Pulling money from your pre-tax retirement accounts before age 59½ should be done only as a last resort since it can end up triggering both a 10% penalty as well as ordinary income tax. A far better solution is to use money from non-retirement accounts, such as joint accounts, single accounts, or most trust accounts, where there will be no penalty on early retirement withdrawal and often little or far less tax.
But the reality is, sometimes people have nowhere else to go other than their pre-tax retirement plan to access needed cash. In such a situation, the income tax cannot be avoided, but the 10% early withdrawal penalty sometimes can be.
The most important thing to do to avoid paying an unnecessary penalty is to become familiar with what exception applies to what retirement plan. Many people who end up paying the penalty do so because the exception they used did not apply to the retirement account they took the money from. The good news is that most of the 10% penalty exceptions apply to both company plans, as well as IRAs, but as you’ll see, there are some very valuable exceptions that apply only to one or the other.
A simple way to remember which penalty exception applies to which type of retirement plan is to think of three categories of early-withdrawal exceptions:
1. 10% Penalty Exceptions That Apply to “Both” Company Retirement Plans and IRAs.
This includes distributions to your beneficiaries after your death, disability, unreimbursed medical expenses above 7.5% of your adjusted gross income (you don’t have to itemize to use this exception), Roth IRA conversions, and up to $5,000 for the birth or adoption of a child.
There are also some new exceptions that came into law with the passage of the SECURE Act 2.0 of 2022. Under this new law, you can tap your retirement accounts if you’re dealing with domestic abuse, coping with a natural disaster or if you’re diagnosed with a terminal illness, Also, starting in 2024, there will be a new emergency personal expense exception of up to $1,000.
And finally, if you need to take income on your retirement account before 59½, if you agree to set up a regular income known as Substantially Equal Periodic Payments(opens in new tab) for at least five years or until you reach age 59½, whichever comes later, such income can be taken without a 10% penalty.
2. Exceptions That Apply “Only” to IRAs.
This includes higher education expenses for yourself or your dependents, up to $10,000 toward a home for a first-time home buyer and to pay for health insurance if you are unemployed.
3. Exceptions That Apply “Only” to Company Retirement Plans.
There are two big ones here.
The first is the attainment-of-age-55 exception.
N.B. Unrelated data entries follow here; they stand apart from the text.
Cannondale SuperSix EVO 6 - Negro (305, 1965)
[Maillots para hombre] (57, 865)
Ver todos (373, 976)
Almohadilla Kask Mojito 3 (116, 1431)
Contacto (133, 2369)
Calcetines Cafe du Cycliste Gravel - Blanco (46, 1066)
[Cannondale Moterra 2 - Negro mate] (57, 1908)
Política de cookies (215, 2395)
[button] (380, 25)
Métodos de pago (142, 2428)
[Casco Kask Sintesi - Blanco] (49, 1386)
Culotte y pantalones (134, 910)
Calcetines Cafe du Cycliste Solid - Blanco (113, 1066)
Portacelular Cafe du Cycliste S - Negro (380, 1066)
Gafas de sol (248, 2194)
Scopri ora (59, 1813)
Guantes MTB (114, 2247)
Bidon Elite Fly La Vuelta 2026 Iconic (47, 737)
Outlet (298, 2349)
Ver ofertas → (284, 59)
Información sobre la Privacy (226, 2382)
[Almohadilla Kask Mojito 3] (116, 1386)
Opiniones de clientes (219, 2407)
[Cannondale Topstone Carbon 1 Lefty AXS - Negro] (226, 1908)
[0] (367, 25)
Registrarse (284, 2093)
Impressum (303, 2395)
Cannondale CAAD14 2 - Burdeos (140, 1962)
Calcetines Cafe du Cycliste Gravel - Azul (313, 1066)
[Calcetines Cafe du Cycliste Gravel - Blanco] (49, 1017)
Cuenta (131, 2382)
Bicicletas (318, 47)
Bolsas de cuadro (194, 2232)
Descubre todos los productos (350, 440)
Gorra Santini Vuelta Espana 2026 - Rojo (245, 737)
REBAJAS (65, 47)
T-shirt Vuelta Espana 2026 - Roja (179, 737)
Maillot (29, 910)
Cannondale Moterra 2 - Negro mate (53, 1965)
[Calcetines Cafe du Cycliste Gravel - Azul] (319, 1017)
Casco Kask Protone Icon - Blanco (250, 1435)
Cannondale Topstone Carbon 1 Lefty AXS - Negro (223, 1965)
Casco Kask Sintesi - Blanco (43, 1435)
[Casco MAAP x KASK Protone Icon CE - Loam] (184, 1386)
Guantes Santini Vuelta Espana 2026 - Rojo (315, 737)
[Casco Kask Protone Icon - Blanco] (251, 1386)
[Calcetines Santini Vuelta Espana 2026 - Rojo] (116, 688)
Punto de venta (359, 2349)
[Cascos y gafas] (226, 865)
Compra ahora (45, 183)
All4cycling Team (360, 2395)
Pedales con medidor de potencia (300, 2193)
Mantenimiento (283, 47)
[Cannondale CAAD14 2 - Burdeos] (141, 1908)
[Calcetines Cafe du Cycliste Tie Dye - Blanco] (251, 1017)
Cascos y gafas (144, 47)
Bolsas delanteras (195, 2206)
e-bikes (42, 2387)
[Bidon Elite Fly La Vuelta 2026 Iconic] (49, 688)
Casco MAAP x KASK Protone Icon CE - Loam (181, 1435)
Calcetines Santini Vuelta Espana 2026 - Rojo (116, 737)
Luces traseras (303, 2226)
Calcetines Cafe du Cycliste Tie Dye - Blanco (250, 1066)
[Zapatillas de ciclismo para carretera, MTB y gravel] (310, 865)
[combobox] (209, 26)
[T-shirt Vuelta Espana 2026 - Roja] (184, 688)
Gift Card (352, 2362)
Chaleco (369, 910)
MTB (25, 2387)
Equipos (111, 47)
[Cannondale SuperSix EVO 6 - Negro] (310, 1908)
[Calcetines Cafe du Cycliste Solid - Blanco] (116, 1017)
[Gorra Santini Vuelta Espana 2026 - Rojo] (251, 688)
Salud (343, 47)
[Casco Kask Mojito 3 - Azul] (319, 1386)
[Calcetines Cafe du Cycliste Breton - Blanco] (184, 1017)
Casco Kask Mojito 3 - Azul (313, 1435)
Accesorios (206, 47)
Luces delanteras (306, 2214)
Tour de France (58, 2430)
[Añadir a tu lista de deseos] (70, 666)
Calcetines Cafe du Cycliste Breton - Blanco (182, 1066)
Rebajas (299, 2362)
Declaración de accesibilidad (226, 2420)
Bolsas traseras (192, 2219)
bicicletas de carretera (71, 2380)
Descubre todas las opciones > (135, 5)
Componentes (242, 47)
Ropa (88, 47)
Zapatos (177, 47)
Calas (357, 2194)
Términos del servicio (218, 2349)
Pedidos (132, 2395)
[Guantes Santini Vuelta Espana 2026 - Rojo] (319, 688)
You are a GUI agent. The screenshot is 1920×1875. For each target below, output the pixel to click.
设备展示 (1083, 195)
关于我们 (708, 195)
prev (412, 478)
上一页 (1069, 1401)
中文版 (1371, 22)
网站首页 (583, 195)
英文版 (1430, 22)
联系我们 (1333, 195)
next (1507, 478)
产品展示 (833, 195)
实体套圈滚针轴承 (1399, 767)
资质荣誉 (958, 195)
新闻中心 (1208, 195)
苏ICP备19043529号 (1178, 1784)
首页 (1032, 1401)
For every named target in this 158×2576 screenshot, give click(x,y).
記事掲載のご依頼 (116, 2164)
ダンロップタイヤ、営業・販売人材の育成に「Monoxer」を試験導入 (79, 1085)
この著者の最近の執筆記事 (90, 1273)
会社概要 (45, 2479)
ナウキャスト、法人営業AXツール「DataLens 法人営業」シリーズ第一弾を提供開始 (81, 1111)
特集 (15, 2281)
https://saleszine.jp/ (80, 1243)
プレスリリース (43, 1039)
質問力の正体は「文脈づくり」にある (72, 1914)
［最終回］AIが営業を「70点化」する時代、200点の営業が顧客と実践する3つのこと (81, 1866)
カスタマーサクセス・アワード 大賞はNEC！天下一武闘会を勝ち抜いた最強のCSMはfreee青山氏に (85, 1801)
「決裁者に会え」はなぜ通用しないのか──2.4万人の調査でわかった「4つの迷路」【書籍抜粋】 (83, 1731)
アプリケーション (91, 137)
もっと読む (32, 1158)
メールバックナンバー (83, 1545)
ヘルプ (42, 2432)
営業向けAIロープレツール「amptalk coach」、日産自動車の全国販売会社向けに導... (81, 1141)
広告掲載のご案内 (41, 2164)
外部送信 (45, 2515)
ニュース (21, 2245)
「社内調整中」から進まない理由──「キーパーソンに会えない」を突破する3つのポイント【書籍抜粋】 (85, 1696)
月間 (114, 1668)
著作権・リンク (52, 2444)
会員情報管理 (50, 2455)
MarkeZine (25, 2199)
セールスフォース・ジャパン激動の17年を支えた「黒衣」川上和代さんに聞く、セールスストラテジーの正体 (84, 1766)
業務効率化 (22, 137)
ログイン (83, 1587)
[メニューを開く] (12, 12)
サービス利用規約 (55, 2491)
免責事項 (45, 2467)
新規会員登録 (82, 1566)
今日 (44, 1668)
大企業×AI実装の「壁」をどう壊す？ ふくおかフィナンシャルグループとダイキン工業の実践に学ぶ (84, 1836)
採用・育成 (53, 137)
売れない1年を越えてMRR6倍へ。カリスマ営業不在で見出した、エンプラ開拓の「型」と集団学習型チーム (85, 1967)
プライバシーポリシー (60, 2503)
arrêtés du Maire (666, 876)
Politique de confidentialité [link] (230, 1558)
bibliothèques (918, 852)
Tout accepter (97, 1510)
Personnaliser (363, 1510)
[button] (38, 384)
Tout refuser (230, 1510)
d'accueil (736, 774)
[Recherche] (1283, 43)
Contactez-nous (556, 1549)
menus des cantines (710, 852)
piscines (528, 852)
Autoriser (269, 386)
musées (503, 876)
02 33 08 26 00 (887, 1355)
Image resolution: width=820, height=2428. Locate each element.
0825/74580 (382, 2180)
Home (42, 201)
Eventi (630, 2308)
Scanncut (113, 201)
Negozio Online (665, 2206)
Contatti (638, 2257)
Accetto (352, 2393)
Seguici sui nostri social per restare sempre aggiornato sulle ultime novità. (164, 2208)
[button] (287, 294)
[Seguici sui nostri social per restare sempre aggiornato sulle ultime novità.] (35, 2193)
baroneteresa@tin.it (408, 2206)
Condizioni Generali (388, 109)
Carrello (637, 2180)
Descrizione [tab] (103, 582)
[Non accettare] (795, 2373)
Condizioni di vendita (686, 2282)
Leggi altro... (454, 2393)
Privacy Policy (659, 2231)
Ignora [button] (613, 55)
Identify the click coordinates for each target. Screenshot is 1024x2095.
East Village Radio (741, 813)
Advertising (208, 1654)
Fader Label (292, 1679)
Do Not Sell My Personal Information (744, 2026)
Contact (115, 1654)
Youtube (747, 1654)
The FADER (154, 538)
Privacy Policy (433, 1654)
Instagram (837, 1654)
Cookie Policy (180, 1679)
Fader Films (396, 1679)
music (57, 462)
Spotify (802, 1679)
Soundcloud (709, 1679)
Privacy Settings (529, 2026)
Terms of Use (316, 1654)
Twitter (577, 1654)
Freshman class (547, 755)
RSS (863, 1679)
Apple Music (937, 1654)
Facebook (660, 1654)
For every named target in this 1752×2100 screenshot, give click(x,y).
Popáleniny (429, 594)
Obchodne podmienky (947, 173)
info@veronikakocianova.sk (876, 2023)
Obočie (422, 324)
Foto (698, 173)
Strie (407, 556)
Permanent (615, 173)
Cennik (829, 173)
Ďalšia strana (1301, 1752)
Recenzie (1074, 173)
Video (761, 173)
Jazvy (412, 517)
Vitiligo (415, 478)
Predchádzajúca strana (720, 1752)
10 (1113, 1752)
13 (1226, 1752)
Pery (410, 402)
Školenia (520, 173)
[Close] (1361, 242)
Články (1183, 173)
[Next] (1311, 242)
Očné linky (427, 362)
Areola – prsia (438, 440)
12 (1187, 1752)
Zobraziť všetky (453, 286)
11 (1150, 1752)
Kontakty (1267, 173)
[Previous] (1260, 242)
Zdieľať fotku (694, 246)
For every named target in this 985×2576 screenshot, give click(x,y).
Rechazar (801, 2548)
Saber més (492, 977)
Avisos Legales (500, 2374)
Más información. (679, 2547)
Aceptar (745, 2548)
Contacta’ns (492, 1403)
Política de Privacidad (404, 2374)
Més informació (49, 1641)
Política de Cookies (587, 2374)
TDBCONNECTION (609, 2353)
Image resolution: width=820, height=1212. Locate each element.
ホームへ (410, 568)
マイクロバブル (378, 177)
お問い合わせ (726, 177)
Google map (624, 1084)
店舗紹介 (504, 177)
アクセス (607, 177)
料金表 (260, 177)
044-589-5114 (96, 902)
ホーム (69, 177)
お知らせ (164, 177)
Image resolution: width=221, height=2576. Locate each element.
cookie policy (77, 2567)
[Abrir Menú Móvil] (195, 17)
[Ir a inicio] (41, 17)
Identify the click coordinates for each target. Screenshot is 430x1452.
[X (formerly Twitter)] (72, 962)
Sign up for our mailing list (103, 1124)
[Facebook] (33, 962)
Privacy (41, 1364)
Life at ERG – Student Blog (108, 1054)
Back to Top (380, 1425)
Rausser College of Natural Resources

Distributions made to you if you leave your company during or after the calendar year in which you reached age 55 (or age 50 for qualified public safety employees) will avoid the 10% penalty. The other is the Qualified Domestic Relations Order (QDRO)(opens in new tab), which means withdrawals made to the other spouse as part of a divorce will avoid the 10% penalty.
While the best approach, if you need to get your hands on some cash, is to use only a pre-tax retirement account as a last resort, if this can’t be avoided, remember that old saying “what you don’t know can hurt you.” You not only should know what the exceptions are, but you should become familiar with what exception applies to what retirement plan. This may save you what can sometimes be in the thousands or tens of thousands of dollars in unnecessary penalties.